• _Texte source_:
Quand on est jeune, on savoure ces victoires de Groupe 1, mais on ne se rend pas trop compte. Arrivé à un certain âge et lorsque l’on ne monte plus beaucoup, on comprend beaucoup plus l’ampleur que cela a. (Jean-Loïc Dersoir)
Ces derniers temps, Yoann Lebourgeois, depuis l’été 2023 (à 38 ans) et David Thomain, au mois de mars suivant (à 35 ans), ont ainsi raccroché leurs bottes, alors qu’Éric Raffin a confié avoir pensé arrêter aussi sa carrière de jockey en cas de victoire de
Joumba de Guez (
Carat Williams) dans le Prix de Cornulier avant d'écouter la volonté de ses enfants de le voir continuer à monter.
C'est que la monte en avant, qualifiée encore de "nouvelle monte" une vingtaine d'années après son adoption par l'ensemble des pelotons, est beaucoup, beaucoup plus exigeante physiquement. Elle l'est sûrement encore davantage quand on ne monte plus aussi souvent que par le passé comme c'est le cas de Jean-Loïc Dersoir. Imaginez qu'entre ses deux dernières victoires de Groupe 1, se sont écoulés plus de 410 jours durant lesquels il n'a monté que 38 fois... C'est dire sa force de caractère pour continuer à se maintenir au top à un poids de forme de 58 kilos et donc à monter à 65 kilos sans aucune difficulté même s'il confie :
"Je n'ai pas besoin de faire trop attention à mon poids et même si je ne suis plus aussi régulièrement en selle que par le passé, je pallie cela par le footing, ce qui me permet de rester en condition".

• _Tâches à réaliser_:
[a] Reformulez sous forme de liste le paragraphe du texte source qui commence par « C'est que la monte en avant », en conservant ses faits principaux.
[b] Citez tous les jockeys mentionnés dans le texte source.

• _Lignes de données_:
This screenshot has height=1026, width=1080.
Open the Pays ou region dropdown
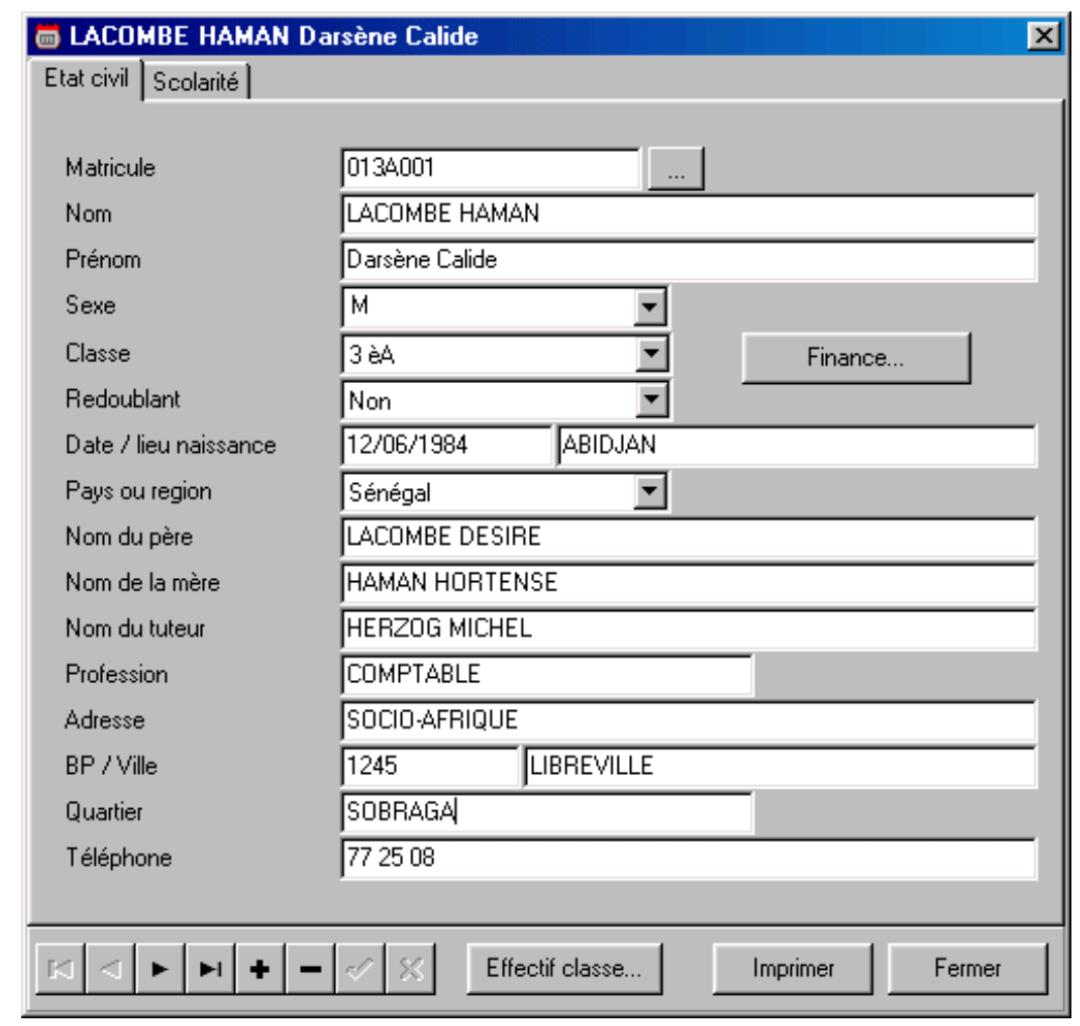[x=652, y=491]
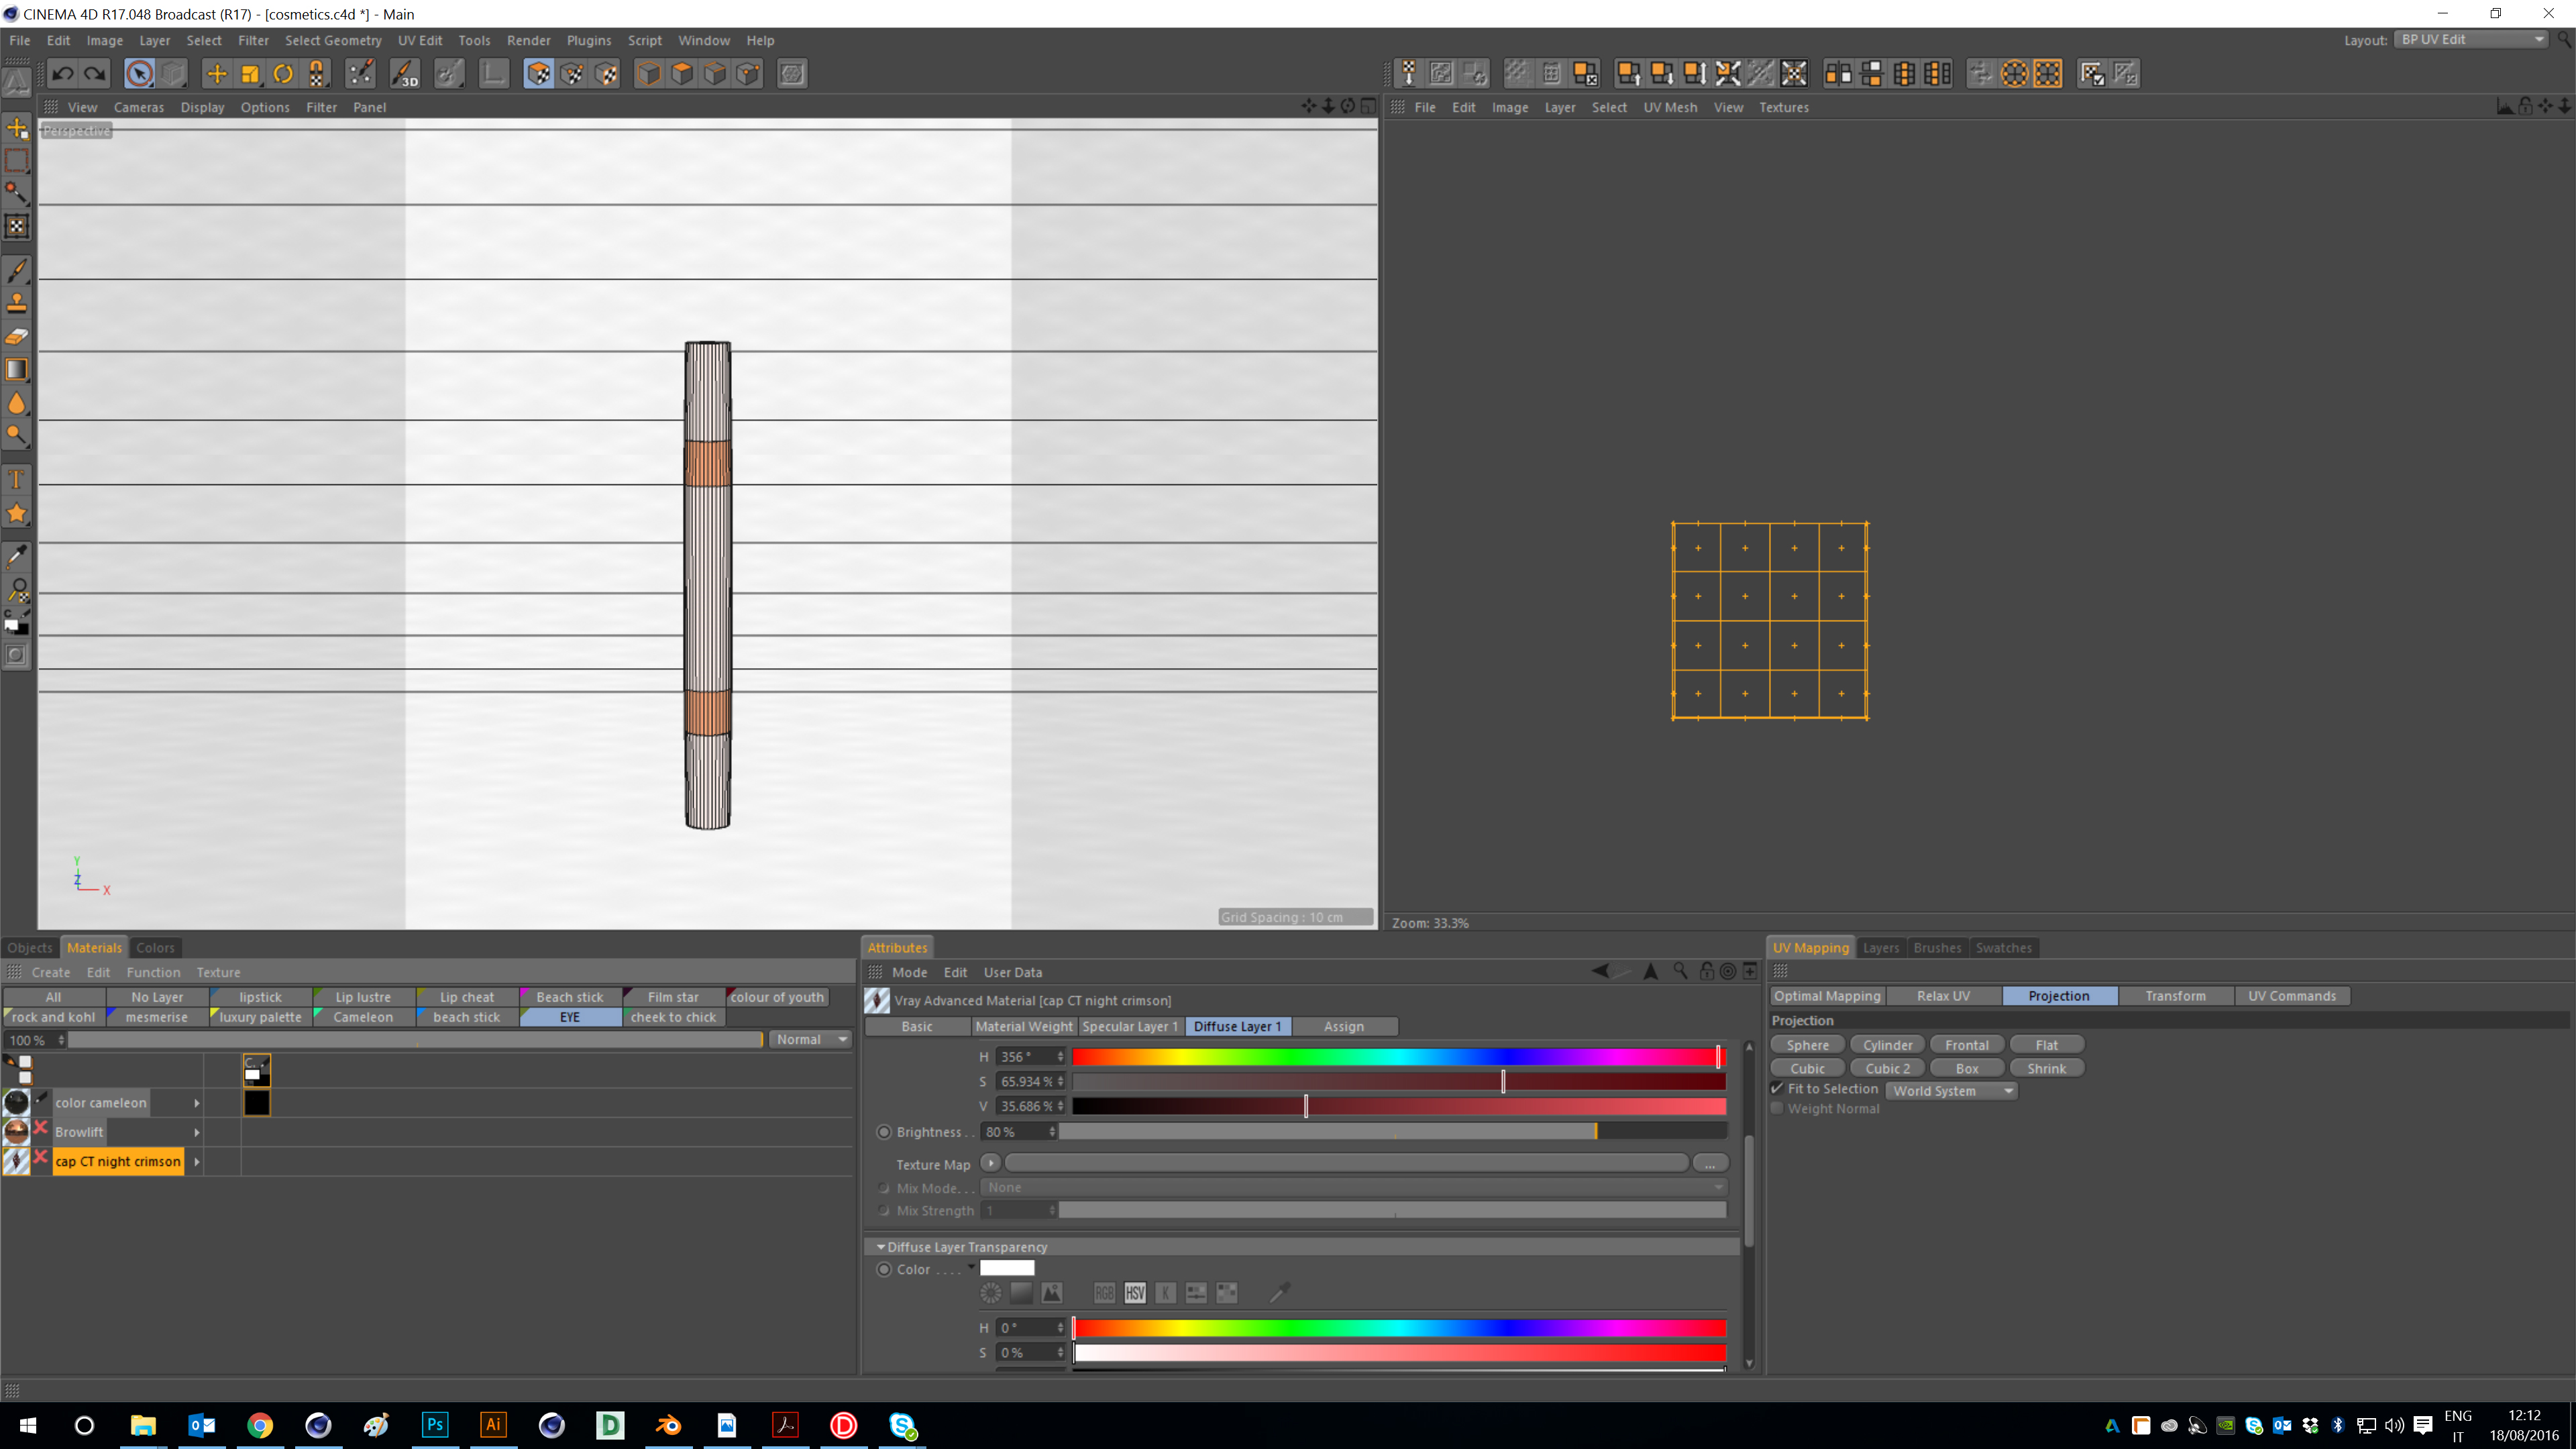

• _Résultats_:
[a]
- La monte en avant, encore appelée « nouvelle monte » une vingtaine d'années après son adoption par tous les pelotons, est beaucoup plus exigeante physiquement.
- Elle l'est sûrement davantage quand on monte moins souvent qu'avant, comme Jean-Loïc Dersoir.
- Entre ses deux dernières victoires de Groupe 1, plus de 410 jours se sont écoulés, pendant lesquels il n'a monté que 38 fois.
- Il se maintient pourtant à un poids de forme de 58 kilos et monte à 65 kilos sans difficulté.

[b]
- Jean-Loïc Dersoir
- Yoann Lebourgeois
- David Thomain
- Éric Raffin